O uso adequado dos cintos e cadeirinhas poderia ter evitado a situação – mas não só a isso se resumem as negligências. Ano passado, por exemplo, um rapaz vinha de uma noitada bêbado e preferiu fugir da blitz a ser parado e multado. Foi perseguido até bater em outro carro – a sorte é que ninguém se feriu gravemente. É normal também socorrermos motoqueiros que levam o capacete no braço apenas para passar pela fiscalização, mas que depois caem e batem a cabeça.

Em outro caso que atendi, um casal com dois filhos viajava em um domingo de Páscoa. Apesar das crianças estarem nas cadeiras, uma delas começou a chorar. A mãe então a tirou dali e a pôs no colo, no banco da frente. Nesse intervalo, houve uma colisão e ambas estavam soltas, sem cinto. As duas morreram, enquanto o motorista e a outra nenê saíram ilesos.

Não se tinha o hábito de pensar na segurança até começarem a multar. Se não doer no bolso, ninguém se preocupa.

Ninguém se preocupa com acidentes até se envolver em um. Muita gente que conheço só usa cinto, cadeirinha e dirige na velocidade máxima da via para não ser multado. É sempre um “poxa, saí rapidinho, tão perto”, “moro logo ali, não imaginei que fosse acontecer”, “meu filho não fica na cadeirinha” etc.

Vi de perto as mudanças de comportamento quando passou a vigorar o Código de Trânsito de 1997, e não se tinha o hábito de pensar na segurança até começarem a multar. Se não doer no bolso, ninguém se preocupa. Mesmo envolvidas em acidentes com seus filhos ou parentes, as pessoas ainda dizem que vão comprar cadeirinha “por que agora estão multando, né?” Apesar disso, ainda tem jeito: segundo o Datafolha, a maioria dos brasileiros acredita que a reforma de Bolsonaro não vai deixar o trânsito mais seguro. 41% pensam que ela pode até causar mais acidentes.

Bombeiros cariocas resgatam vítimas de acidente de trânsito. Em 2013, um ônibus caiu de uma ponte de 15 metros.

Bombeiros cariocas resgatam vítimas de acidente de trânsito. Em 2013, um ônibus caiu de uma ponte de 15 metros.

Foto: Luiz Carlos/AFP/Getty Images

No começo, o bombeiro sente muito esse contato com o desastre e a dor do outro.
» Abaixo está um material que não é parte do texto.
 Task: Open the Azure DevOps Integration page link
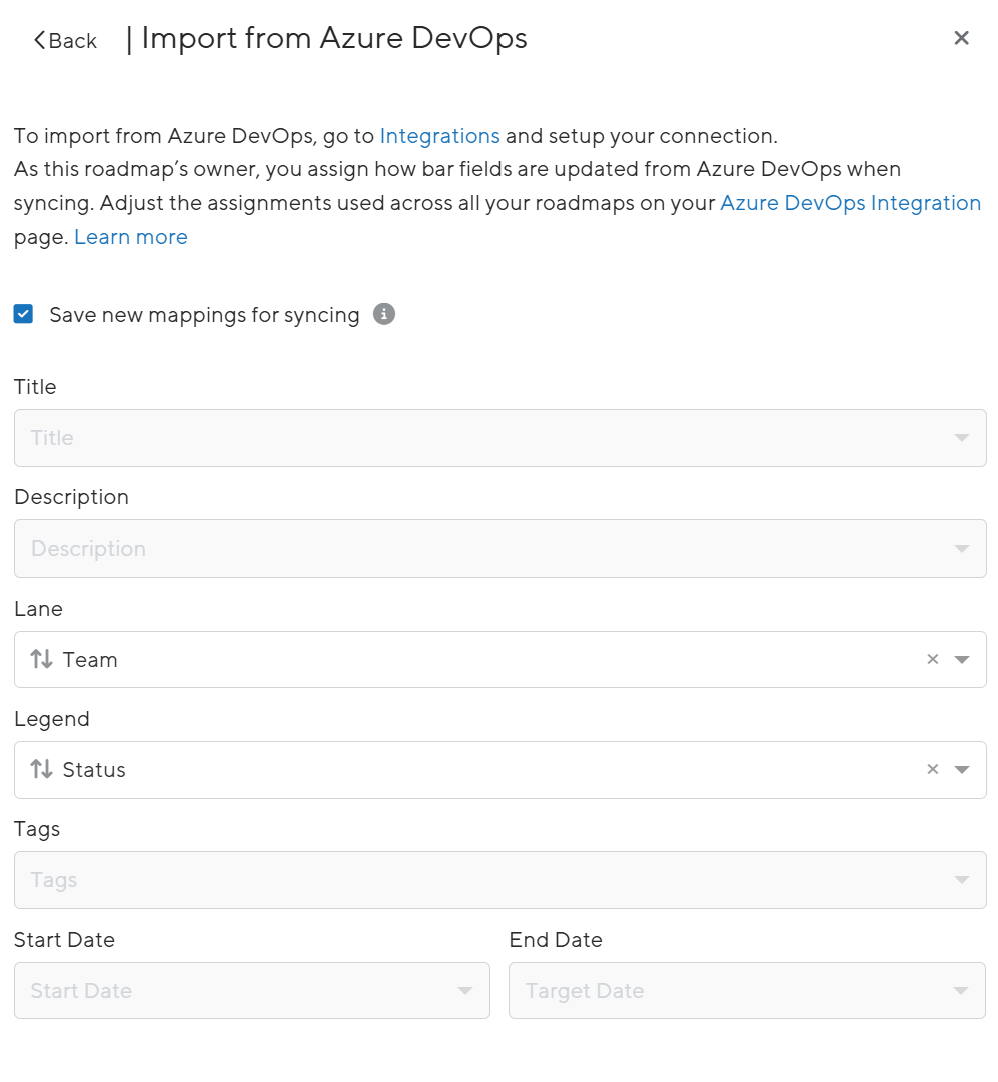(851, 203)
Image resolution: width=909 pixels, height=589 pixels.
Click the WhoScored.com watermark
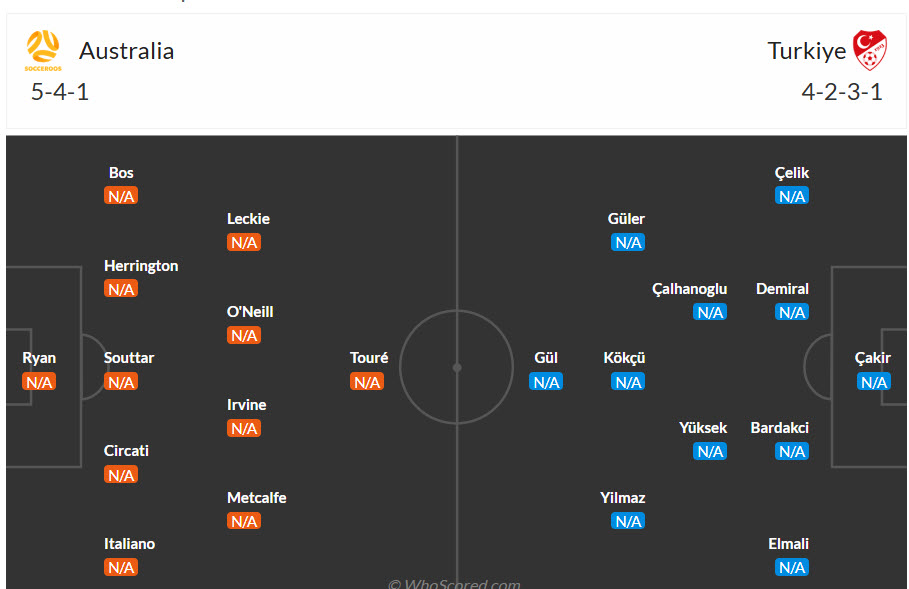coord(454,583)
Ao longo do tempo, a gente se acostuma a lidar com isso, fica frio, mas é porque absorvemos muita coisa. Hoje eu tenho o sono pior, memórias que gostaria de esquecer me assombram e vivo ansioso. Às vezes sonho com atendimentos e vítimas ou não consigo dormir. Problemas de saúde são normais entre bombeiros.

Mas ainda assim é uma carreira gratificante. Aprendi muito sobre união porque, na hora do resgate, eu dependo do companheiro do meu lado. Poucas coisas na vida são recompensadoras como um obrigado sincero, um abraço ou um aperto de mão de alguém, no momento mais difícil da vida daquela pessoa.